Another major factor in Russia's demographic calculations is migration, both into the country and out of it. In 2018, more than 90,000 Russians were granted citizenship or a residency permit in an EU country (including the United Kingdom). Also, the share of people aged 18-24 who want to leave Russia increased from 29 percent in 2009 to 53 percent in 2019.

Young Russians Who Want To Move Abroad

What Has Russia Been Doing To Stop This Trend?

Russia has been trying to boost fertility rates and reduce death rates for several years now. Special programs for families have been implemented, anti-tobacco campaigns have been organized, and raising the legal age to buy alcohol was considered. However, perhaps the most successful strategy so far has been attracting migrants, whose arrival helps Russia to compensate population losses. In fact, with more than 11 million foreign-born migrants (as of 2019), Russia is the second-most immigrated-to country in the world after the United States.

Changes In Russian Population

In 2018, however, migration didn't compensate for the losses and Russia's population fell for the first time in 10 years. The downward trend continued in 2019. This trend may have been a factor in the decision to ease citizenship laws.

In 2019, Ukrainians accounted for more than 60 percent of people getting Russian citizenship. In April and July of that year, Putin signed decrees making it easier for people in Ukraine's Donetsk and Luhansk regions -- parts of which are controlled by Russia-backed separatists – to apply for Russian citizenship. In April 2020, Putin signed a law allowing dual Russian citizenship for foreigners in hopes of attracting up to 10 million migrants, mostly from countries with sizable Russian-speaking populations.

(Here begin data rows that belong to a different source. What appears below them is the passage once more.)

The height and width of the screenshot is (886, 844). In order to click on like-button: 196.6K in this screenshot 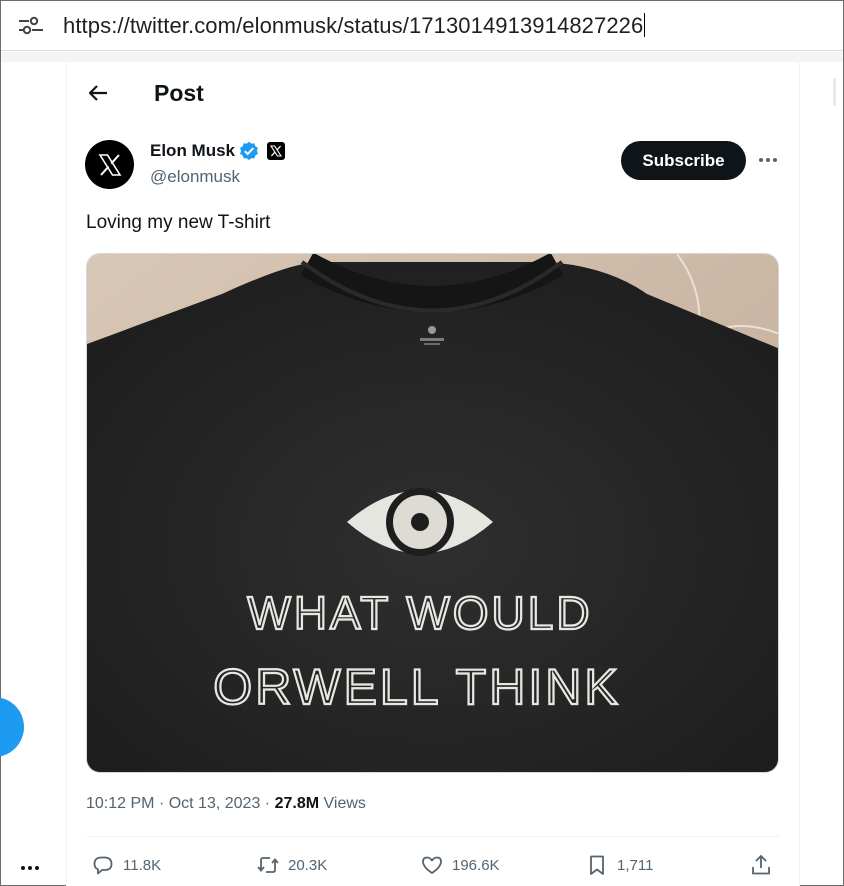, I will do `click(460, 865)`.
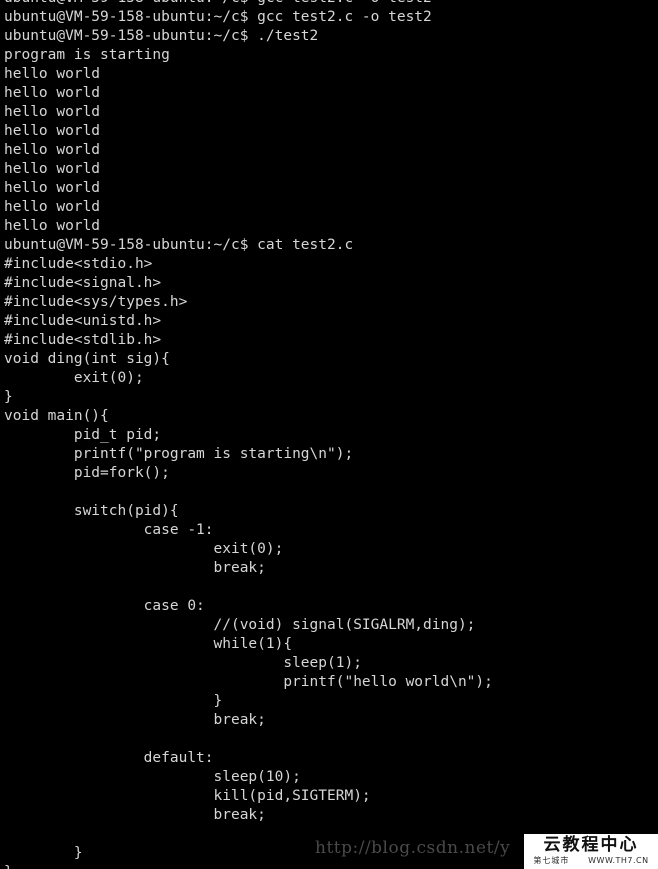 The image size is (658, 869). Describe the element at coordinates (248, 682) in the screenshot. I see `terminal-line: printf("hello world\n");` at that location.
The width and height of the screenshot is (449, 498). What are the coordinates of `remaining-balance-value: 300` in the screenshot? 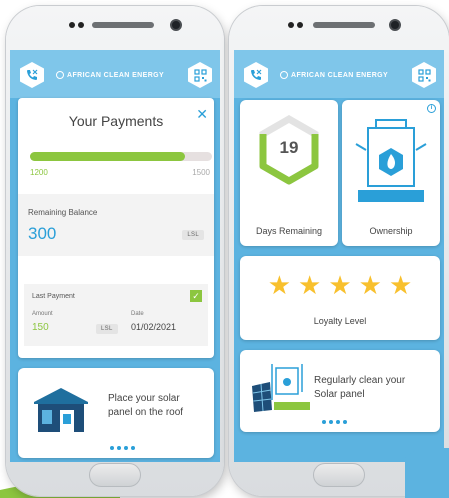 It's located at (42, 234).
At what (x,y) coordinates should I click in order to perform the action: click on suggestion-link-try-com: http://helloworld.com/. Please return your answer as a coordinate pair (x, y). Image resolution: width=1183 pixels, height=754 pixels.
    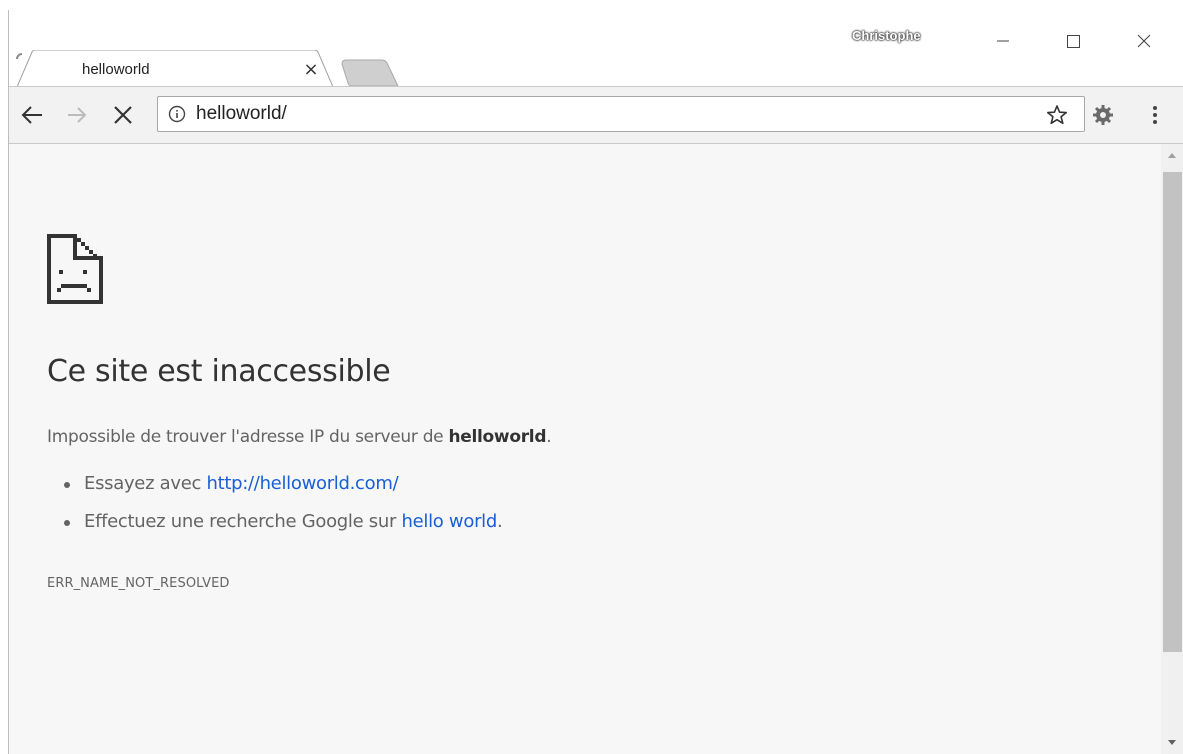
    Looking at the image, I should click on (303, 484).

Origin Of People Getting A Russian Passport

According to the most pessimistic scenarios, Russia estimates that its population might drop by 12 million in the next 15 years. And even the most optimistic forecasts say that death rates will still exceed birth rates in 2035, although the gap might narrow significantly. So, Russia may depend on migrants to cover population losses no matter which scenario comes into play.